This article discusses the various types of joins and shows you how to use them in a query. By default, a join is automatically created if there is already a relationship between two data sources that you use in a query. A join is also created if there are fields that clearly correspond to each other. You can delete an automatically created join. This article provides basic information about table relationships, including how to create one.
Note: You can join queries in the same way that you join tables, and can also join both.
In this article
A database is a collection of tables of data that bear logical relationships to each other. You use relationships to connect tables by fields that they have in common. A table can be part of any number of relationships, but each relationship always has exactly two tables. In a query, a relationship is represented by a join.
When you add tables to a query, Access creates joins that are based on relationships that have been defined between the tables. You can manually create joins in queries, even if they do not represent relationships that have already been defined. If you use other queries (instead of or in addition to tables) as sources of data for a query, you can create joins between the source queries, and also between those queries and any tables that you use as sources of data.
Joins behave similarly to query criteria in that they establish rules that the data must match to be included in the query operations. Unlike criteria, joins also specify that each pair of rows that satisfy the join conditions will be combined in the recordset to form a single row.
There are four basic types of joins: inner joins, outer joins, cross joins, and unequal joins. This article explores each type of join you can use, why you use each type, and how to create the joins.
Joins are to queries what relationships are to tables: an indication of how data in two sources can be combined based on data values they have in common. Here’s an illustration of a join in query Design View, with the join’s properties open in a dialogue box:
This line between the tables represents the join. Double-click a join to open the Join Properties dialogue box (depicted) and review or change the join.
Joins are sometimes directional. This area of the dialogue box shows you which table is which in the join, and which fields are used to join the tables.
This area determines the type of join: option 1 is an inner join, 2 is a left outer join, and 3 is a right outer join.
Fields from both tables can be used, and data that pertains to a given task is displayed from each. In an inner join, no other data is included. In an outer join, unrelated records from one table are also included in the query results.
Types of joins
There are four basic types of joins: inner joins, outer joins, cross joins, and unequal joins. Cross joins and unequal joins are advanced join types and are rarely used, but you should know about them to have a full understanding of how joins work.

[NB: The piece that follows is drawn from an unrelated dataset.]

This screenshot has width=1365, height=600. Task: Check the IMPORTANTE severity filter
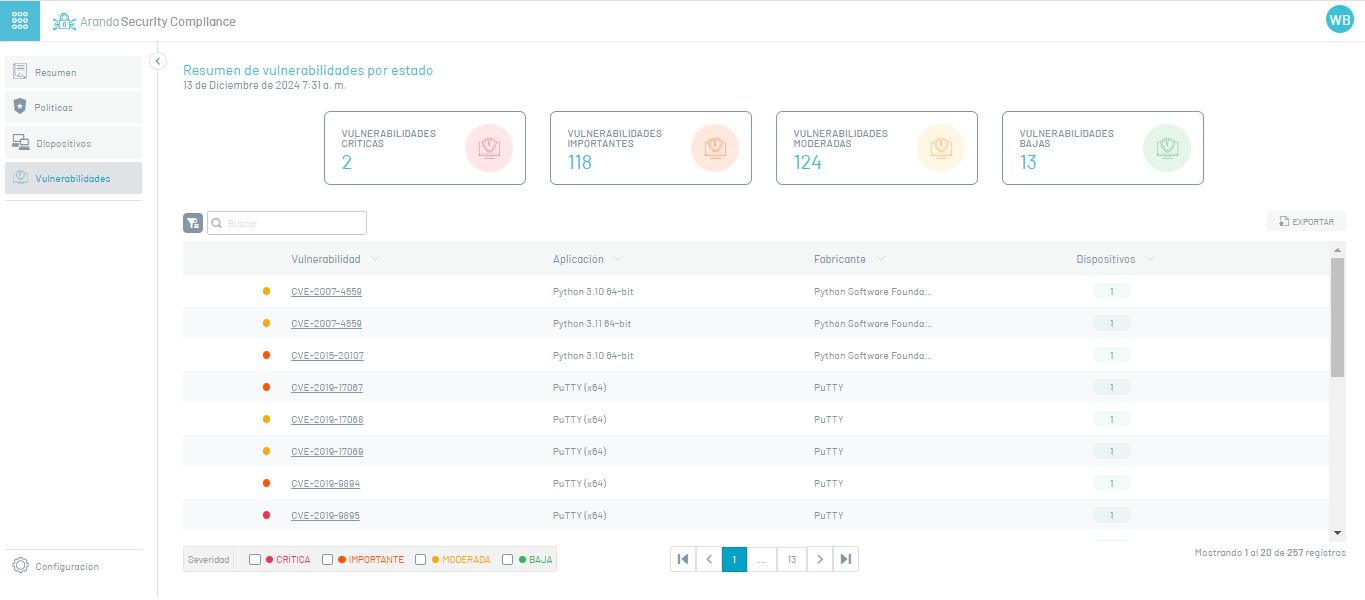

Inner joins: only related data from both tables combined
An inner join is one in which Access only includes data from a table if there is corresponding data in the related table, and vice versa. Most of the time, you will use inner joins. When you create a join and don’t specify what kind of join it is, Access assumes you want an inner join. Inner joins are useful because they let you combine data from two sources based on shared values – so you only see data when there’s a complete picture.
Outer joins: all the related data combined correctly, plus all the remaining records from one table
An outer join is like an inner join, but adds the remaining rows from one of the tables. Outer joins are directional: a left outer join includes all the records from the left table – the first table in the join – and a right outer join includes all the records from the right table – the second table in the join.

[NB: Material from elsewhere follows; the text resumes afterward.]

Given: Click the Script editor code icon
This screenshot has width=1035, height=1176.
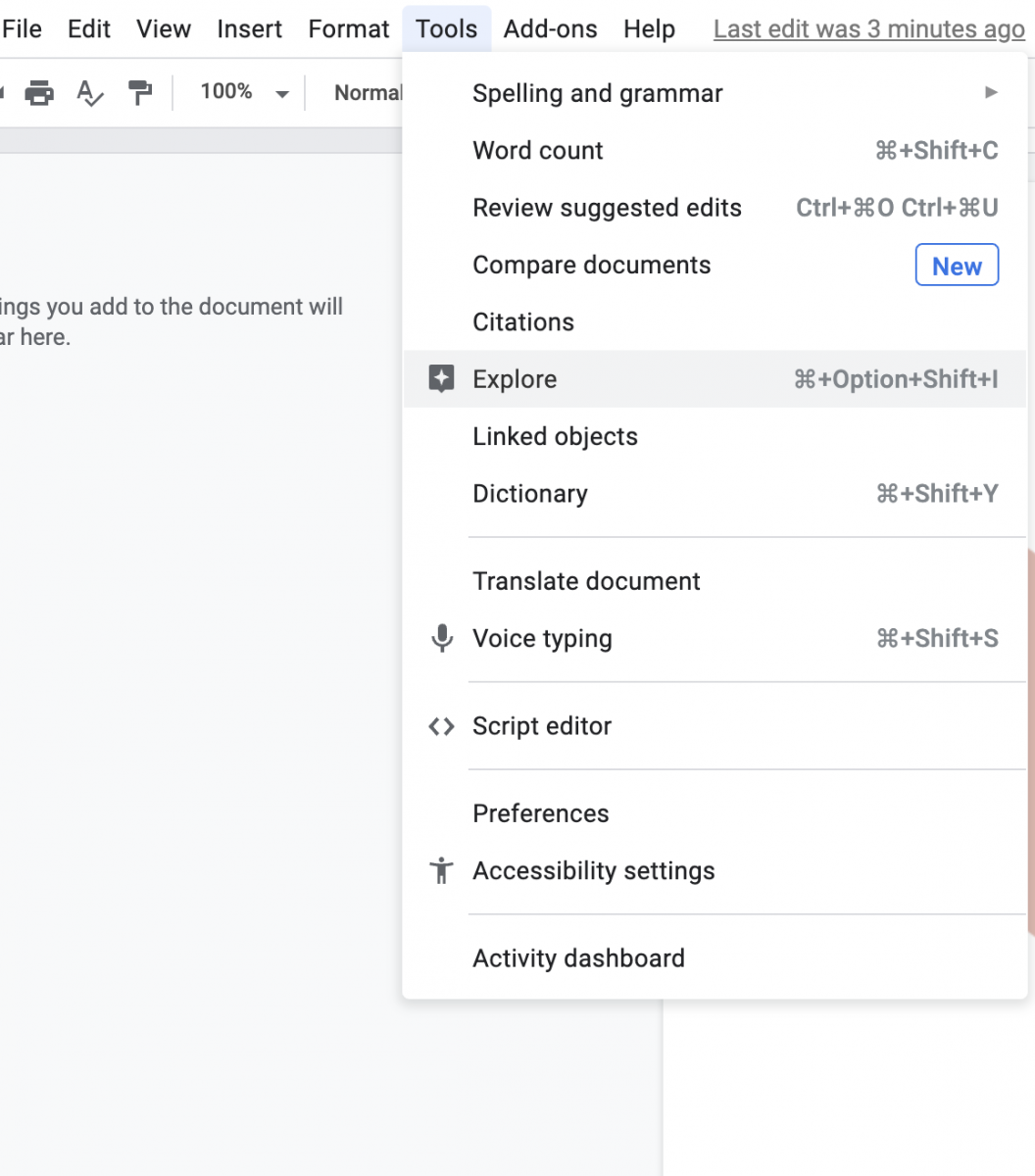Looking at the screenshot, I should [442, 726].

Full outer joins: all the data, combined where feasible
In some systems, an outer join can include all rows from both tables, with rows combined when they correspond. This is called a full outer join, and Access doesn’t explicitly support them. However, you can use a cross join and criteria to achieve the same effect.
Cross joins: all the data, combined every possible way
Most of the time, a cross join is a side effect of adding two tables to a query and then forgetting to join them. Access interprets this to mean that you want to see every record from one table combined with every record from the other table – every possible combination of records. Because no data can be combined, this kind of join rarely produces useful results. But there are a few cases when a cross join is just what you need.
Unequal joins: like a regular join, but using a different comparison to combine rows
Unequal joins use an operator other than the equal sign (=) to compare values and determine whether and how to combine the data. Unequal joins aren’t explicitly supported, but you can use a cross join and criteria to achieve the same effect.
Show rows where a common value exists in both of the joined tables
If you want to show only those rows that have matching values in the joined field, you use an inner join. Access creates inner joins automatically.
Inner joins are the most common type of join. They tell a query that rows from one of the joined tables correspond to rows in the other table, on the basis of the data in the joined fields. When a query with an inner join is run, only those rows where a common value exists in both of the joined tables will be included in the query operations.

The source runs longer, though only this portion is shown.